Esperienza condivisa dalla community di Opinioni.it

4,4/5Pubblicata il 23/01/2019
Consigliato

“Beata solitudo”

VantaggiAmbientazione, trama, messaggi
SvantaggiAlcuni passaggi suonano un po' strani ai contemporanei
"Beata solitudo, sola beatitudo" recita uno dei miei detti preferiti, anche se Robinson forse non arebbe molto d'accordo. Scritto da Daniel Defoe nel 1719 questo libro è un grande classico della letteratura e uno dei miei preferiti, pur con tutte le imperfezioni e le pesantezze dovute al fatto che è una narrativa di tre secoli fa e perciò parecchio diversa da come noi oggi racconteremmo una storia di naufragio e sopravvivenza.

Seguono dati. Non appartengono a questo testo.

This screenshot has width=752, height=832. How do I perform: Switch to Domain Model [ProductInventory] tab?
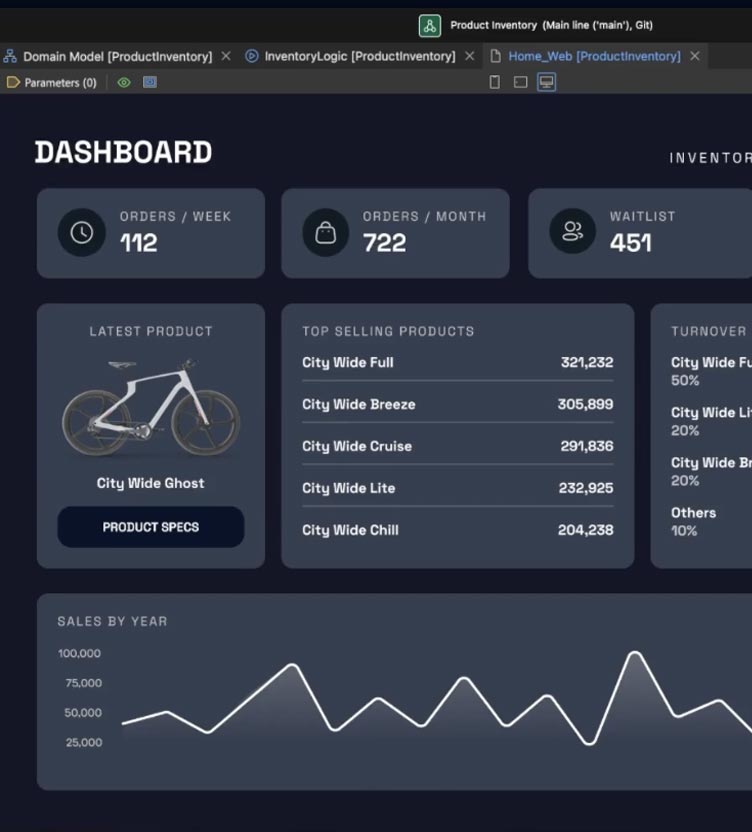point(108,56)
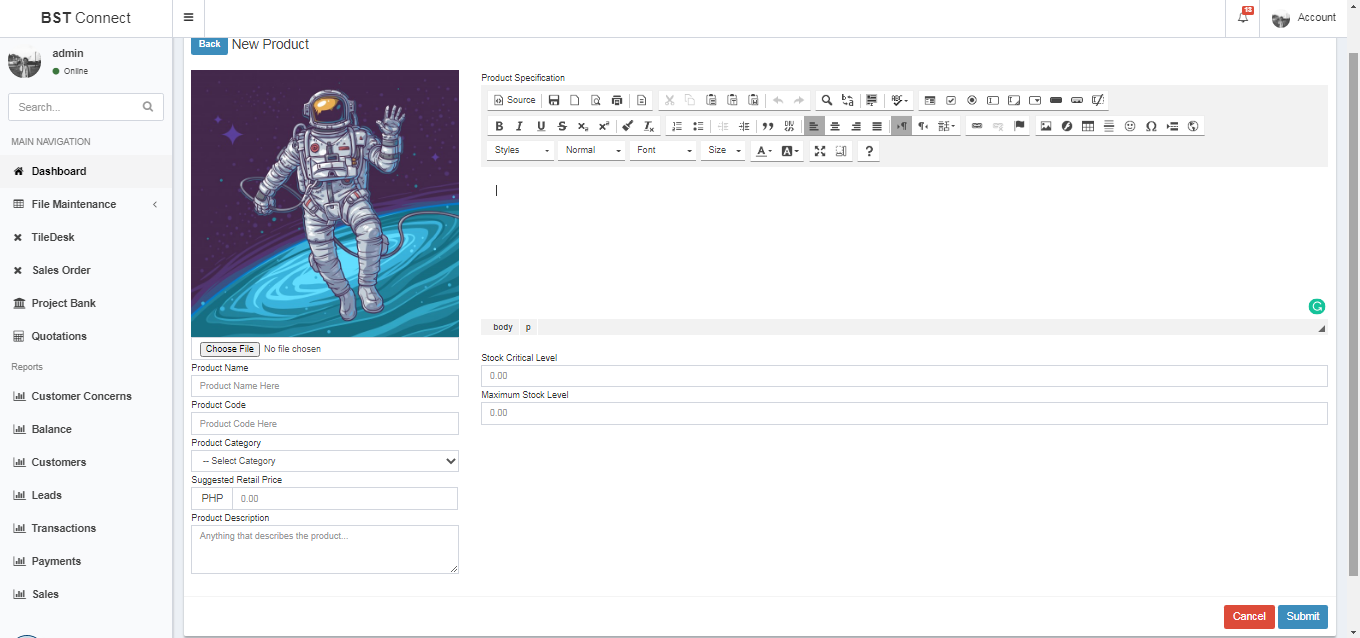Open the Product Category dropdown
The width and height of the screenshot is (1360, 638).
click(325, 461)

Il protagonista è appunto Robinson Crusoe, che voleva commerciare in schiavi ma si ritrova a essere l'unico superstite di un naufragio su un'isola deserta e che dovrà mettere in gioco tutte le sue competenze per sopravvivere da solo nella natura selvaggia. L'aspetto dell'ingegno è molto importante nel libro, così come gli stati d'animo del ritrovarsi in una condizione solitaria e sradicata dal proprio tempo e dalla società, che prima si combatte e a cui poi si finisce per abbandonarsi. Forse tutti noi sogniamo prima o poi di andarcene su un'isola deserta a fare i naufraghi, ma questo romanzo ci ricorda gli aspetti più negativi e impegnativi di una simile esperienza, oltre alle necessità di comunicazione e compagnia che albergano nel cuore di ognuno-chi più chi meno. Sono stati fatti vari adattamenti cinematografici, però forse ancora nessuno è riuscito a cogliere l'atmosfera del libro. Mi piacerebbe che in futuro ne venisse fatto uno con tecniche moderne, perchè è una storia in fondo attuale che merita di essere ancora raccontata.